• _WORK TASK_
Give the count of lines in the records that contain the string "agent", and write nothing but that number.

• _SOURCE DATA_

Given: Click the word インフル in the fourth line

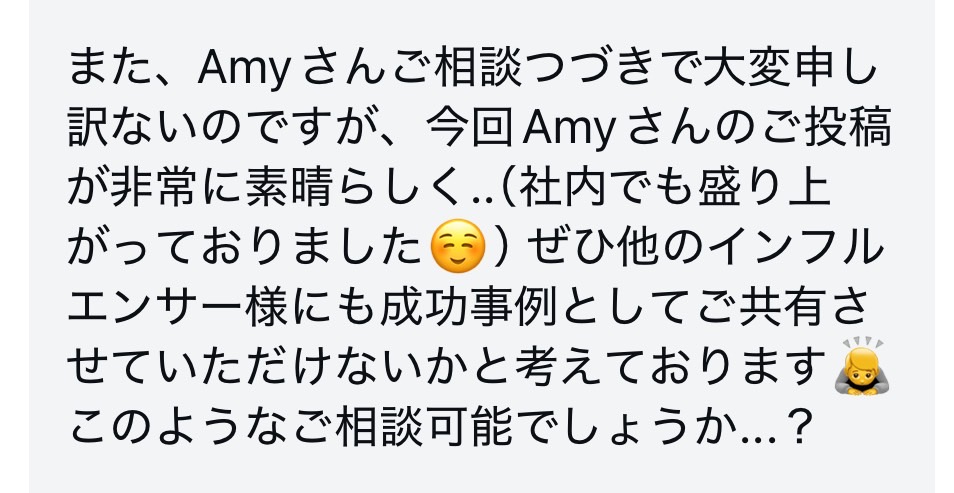Looking at the screenshot, I should pyautogui.click(x=795, y=248).
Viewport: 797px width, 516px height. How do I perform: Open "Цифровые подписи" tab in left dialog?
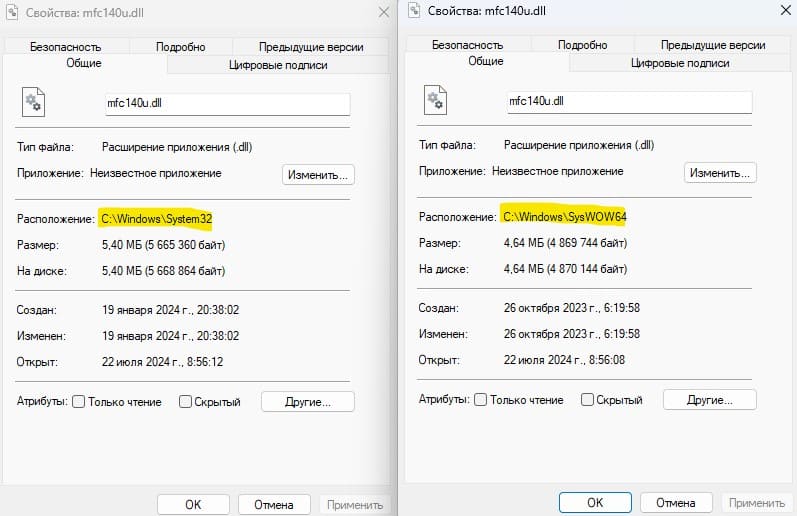coord(278,65)
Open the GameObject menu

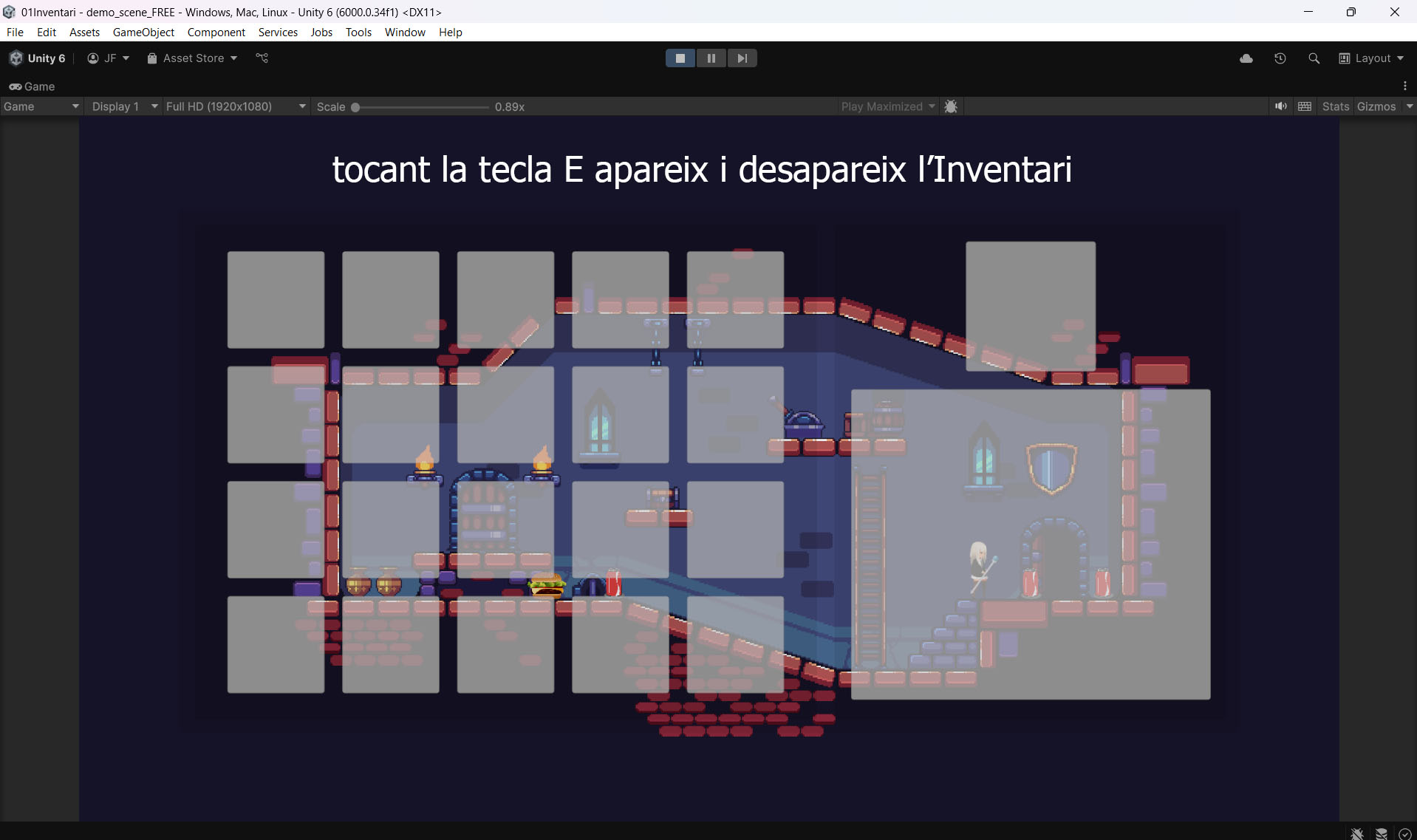(x=143, y=32)
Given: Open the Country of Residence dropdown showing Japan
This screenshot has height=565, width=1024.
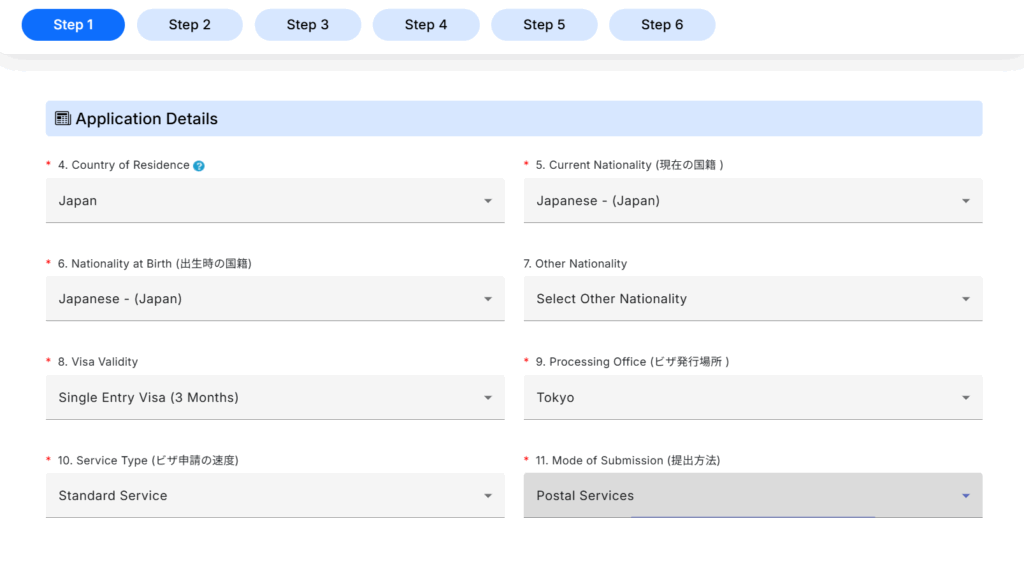Looking at the screenshot, I should click(x=275, y=201).
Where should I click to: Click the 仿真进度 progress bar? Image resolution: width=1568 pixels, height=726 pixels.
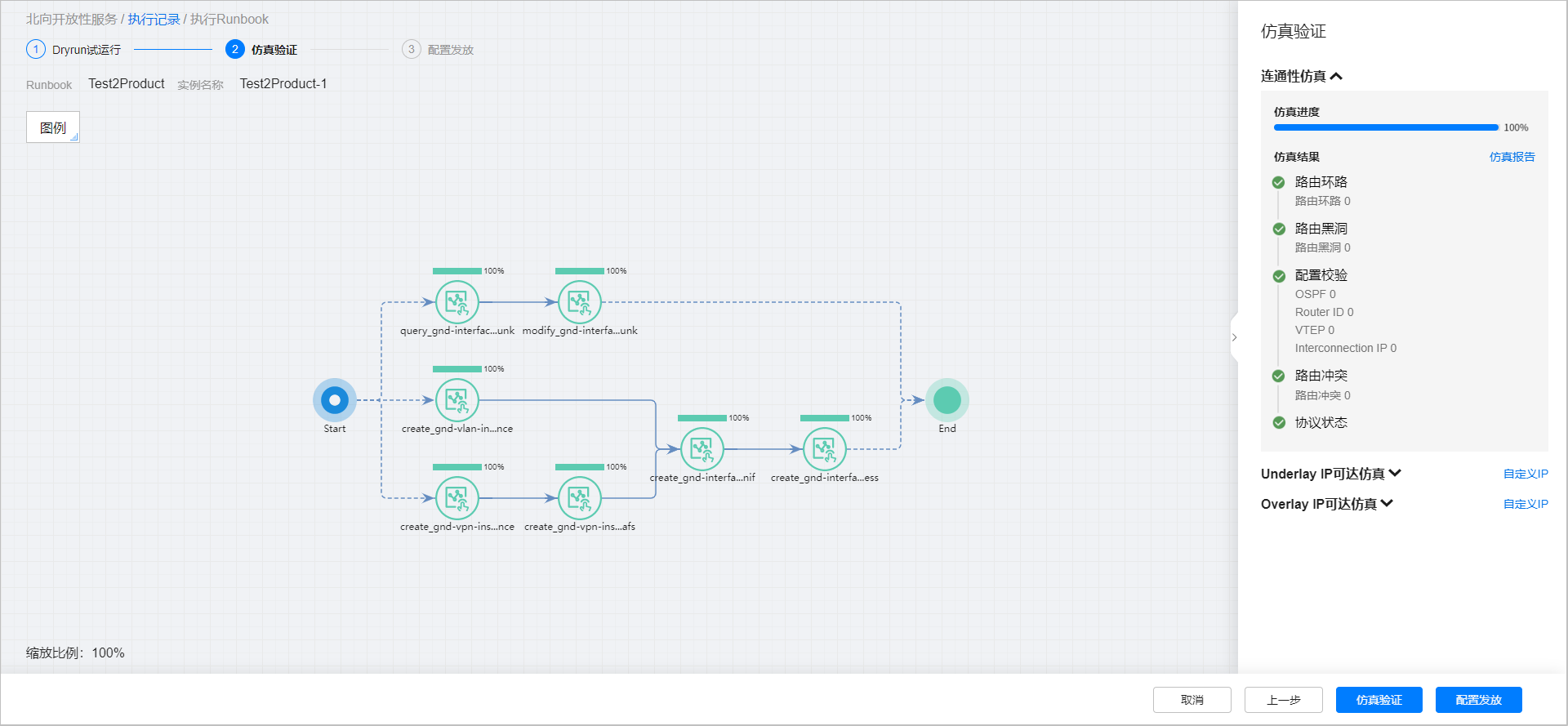click(x=1386, y=127)
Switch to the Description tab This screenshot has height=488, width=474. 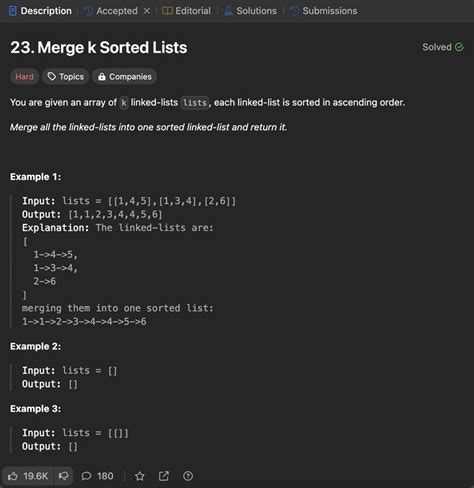click(40, 11)
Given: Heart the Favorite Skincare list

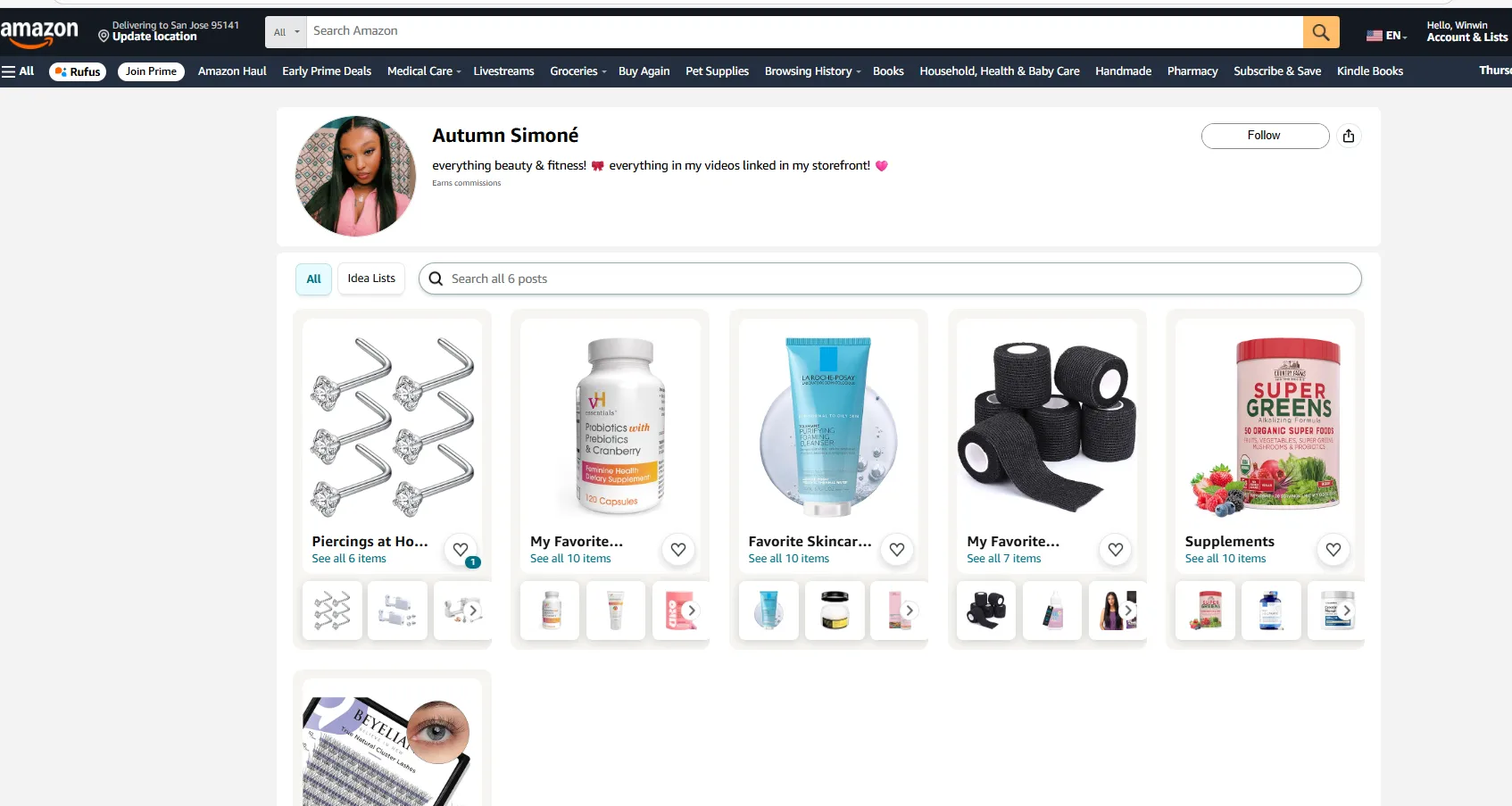Looking at the screenshot, I should [x=897, y=550].

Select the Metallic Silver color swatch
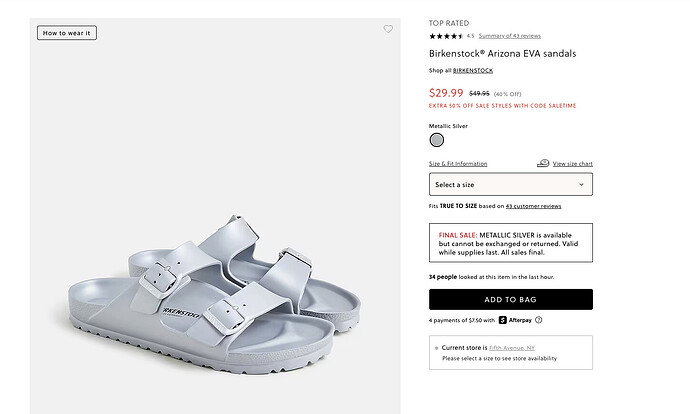436,141
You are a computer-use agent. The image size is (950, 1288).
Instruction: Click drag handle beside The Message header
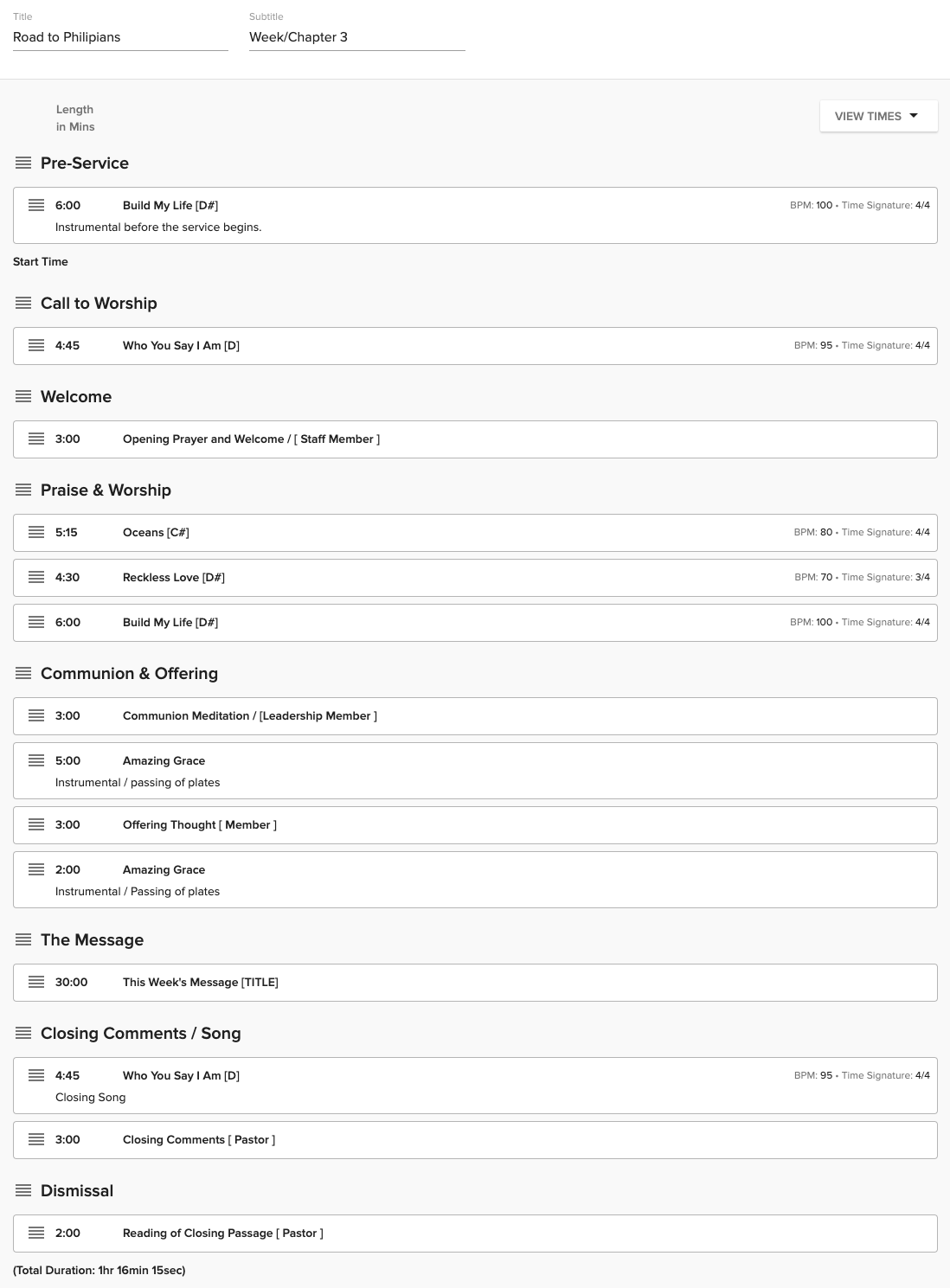23,939
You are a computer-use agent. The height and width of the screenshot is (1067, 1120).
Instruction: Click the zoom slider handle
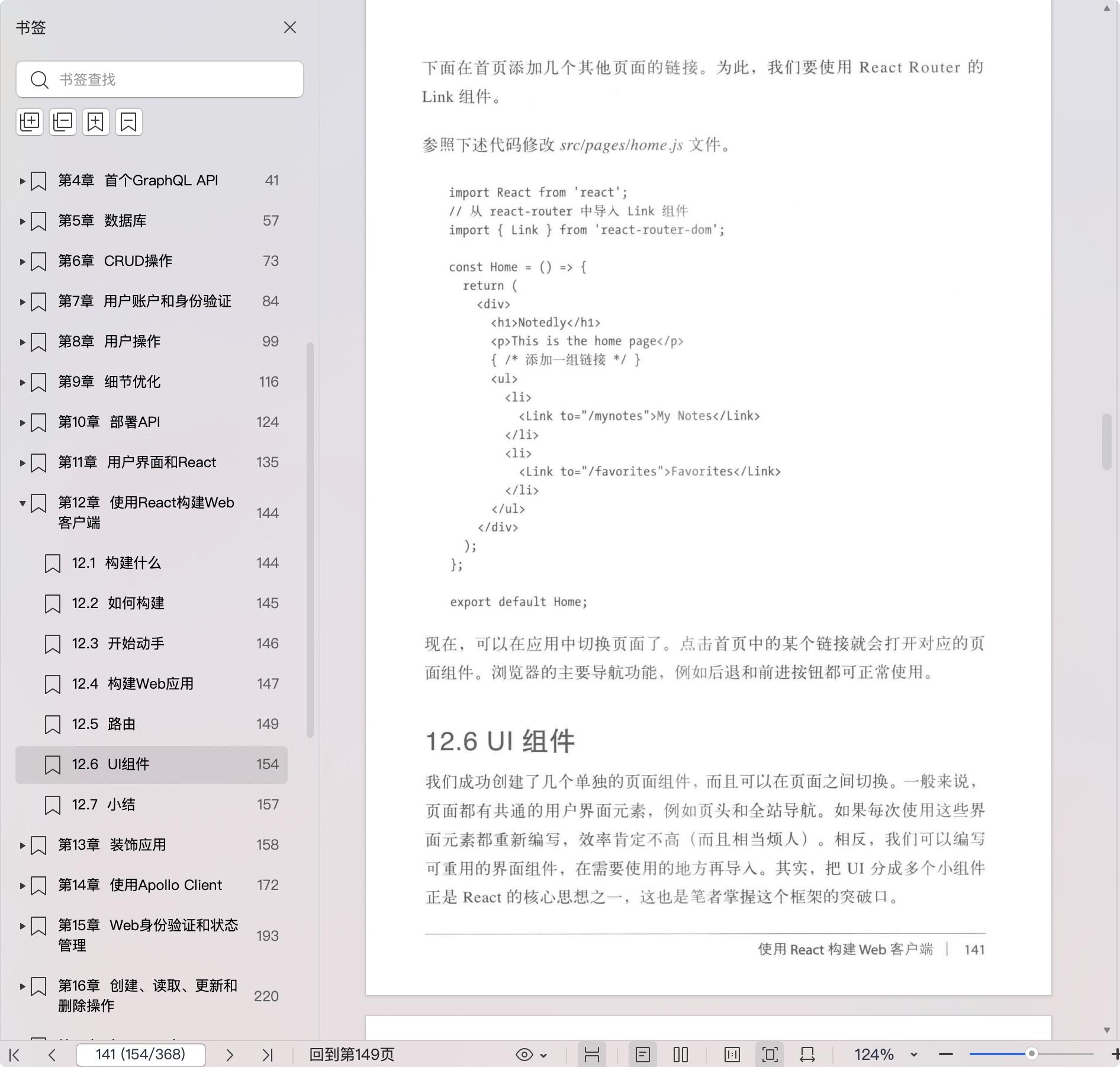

• _SOLUTION FOR THIS PROBLEM_
2